-
Notifications
You must be signed in to change notification settings - Fork 203
Jonathan edited this page Jun 7, 2022
·
7 revisions
Interfaces: IHtmlSanitizer
Cleans HTML documents and fragments from constructs that can lead to XSS attacks.
XSS attacks can occur at several levels within an HTML document or fragment:
- HTML Tags (e.g. the <script> tag)
- HTML attributes (e.g. the "onload" attribute)
- CSS styles (url property values)
- malformed HTML or HTML that exploits parser bugs in specific browsers
The HtmlSanitizer class addresses all of these possible attack vectors by using a sophisticated HTML parser (AngleSharp).
In order to facilitate different use cases, HtmlSanitizer can be customized at the levels mentioned above:
- You can specify the allowed HTML tags through the property AllowedTags.
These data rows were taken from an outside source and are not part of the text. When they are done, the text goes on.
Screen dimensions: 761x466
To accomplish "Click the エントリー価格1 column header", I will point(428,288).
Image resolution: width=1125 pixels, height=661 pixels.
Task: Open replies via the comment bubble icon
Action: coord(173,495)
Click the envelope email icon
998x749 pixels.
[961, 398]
All other tags will be stripped.
- You can specify the allowed HTML attributes through the property AllowedAttributes. All other attributes will be stripped.
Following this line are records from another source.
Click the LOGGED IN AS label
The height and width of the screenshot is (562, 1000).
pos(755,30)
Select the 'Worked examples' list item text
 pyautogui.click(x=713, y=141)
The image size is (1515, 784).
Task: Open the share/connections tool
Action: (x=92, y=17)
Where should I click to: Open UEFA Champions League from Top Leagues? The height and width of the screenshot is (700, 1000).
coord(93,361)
- You can specify the allowed CSS property names through the property AllowedCssProperties. All other styles will be stripped.
- You can specify the allowed URI schemes through the property AllowedSchemes. All other URIs will be stripped.
- You can specify the HTML attributes that contain URIs (such as "src", "href" etc.) through the property UriAttributes.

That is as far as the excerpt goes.